The Commission on Presidential Debates (CPD) has tapped MySpace to create an online portal for the upcoming election season that will include live streaming video and real time polling. The site, called MyDebates.org will be open to anyone (you don’t need to create an account), and will launch as we get closer to the first debate on September 26.
The CPD is charged with organizing the four “real” debates leading up to this November’s election (it is unaffiliated with the dozens of primary debates we’ve seen over the last 18 months). The partnership with MySpace marks the first time the organization has included any kind of real-time participation.

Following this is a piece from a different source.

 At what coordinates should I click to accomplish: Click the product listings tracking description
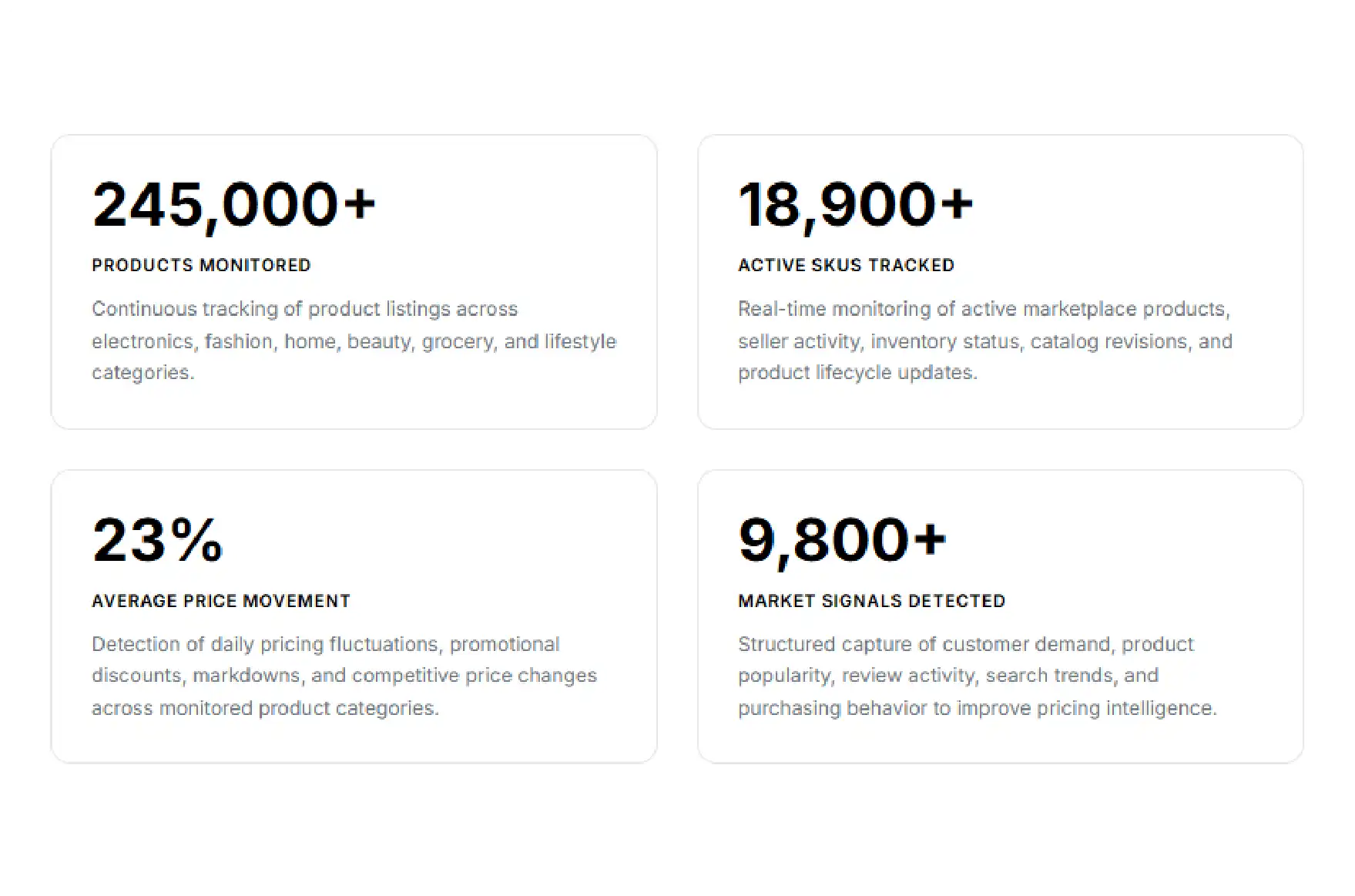(x=354, y=341)
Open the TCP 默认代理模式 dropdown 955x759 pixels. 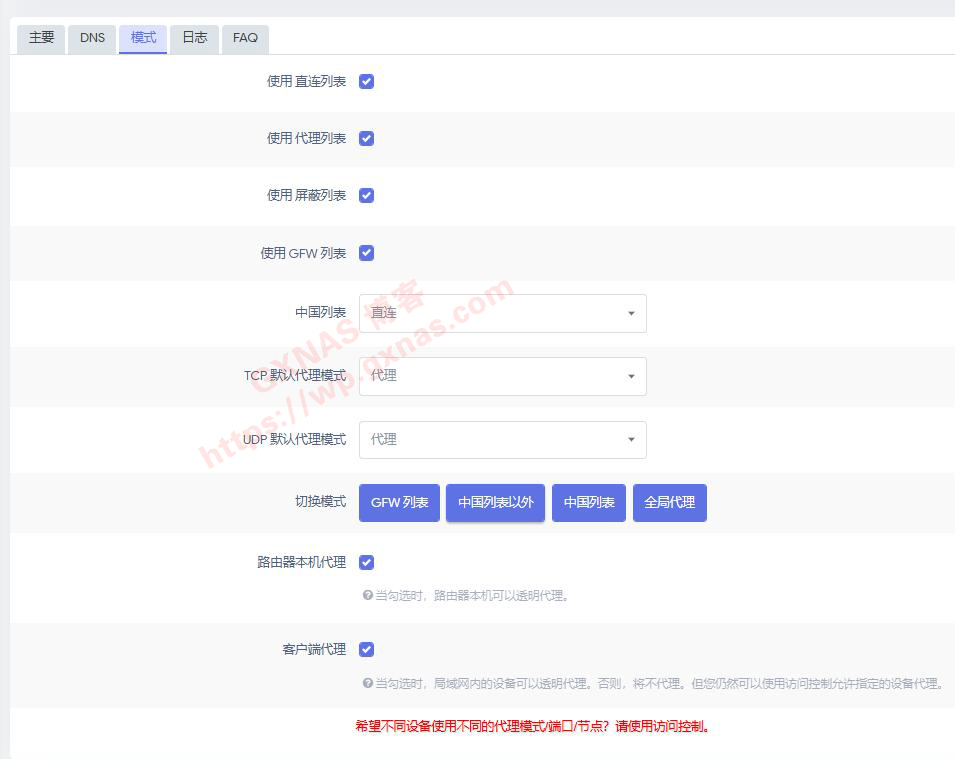tap(502, 376)
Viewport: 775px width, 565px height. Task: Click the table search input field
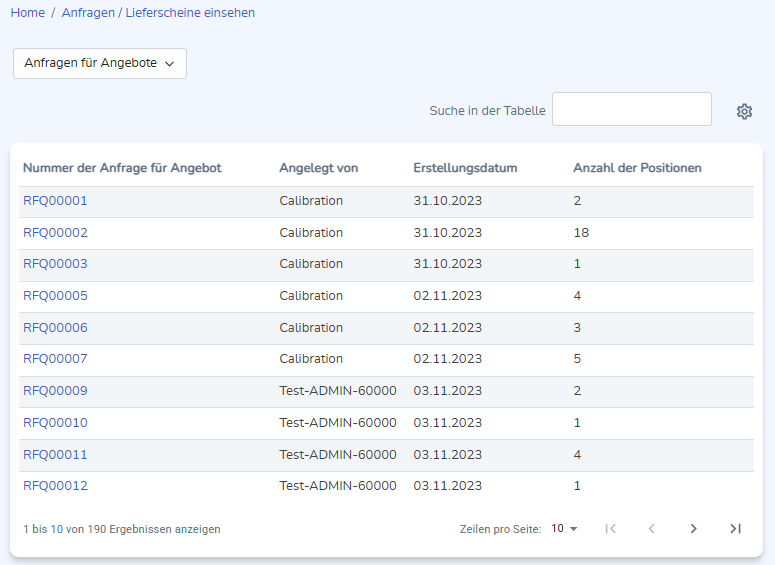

Visitors to the site will be able to watch the debates stream in real time. A team of employees working behind the scenes will monitor the arguments made by each candidate, and will pose questions to viewers that will be displayed in tiny popup overlays. In this way, the site will be able to collect an endless amount of polling data in real time, allowing users to immediately see how the public responds to each question. The site will also be involved with the town-hall debate on October 7, which will feature questions drawn from a pool of submissions from MyDebates.org.
At MyDebates.org, users will be able to create widgetized “Issue Cards”, which can be embedded in their blogs and webpages. While there are a number of sites that offer similar widgets, this one has a trick up its sleeve – during the broadcast of each debate, these Issue Cards will fold open to reveal a miniature video player.
This isn’t the first time we’ve seen tie-ins between debate organizers and online sites – last year we saw similar cooperation between CNN and YouTube, with disappointing results. But the primary debates pale in comparison to those leading up to the general election, and MySpace and the CPD seem to be taking a new approach.
Television changed the election process forever, bringing the candidates into the living room of every American. The web is clearly the next frontier, but it has yet to live up to its potential. If MySpace can create a site that is both intuitive and informative, it stands to actually enhance the democratic process by engaging and motivating the millions of apathetic Americans who might not vote otherwise.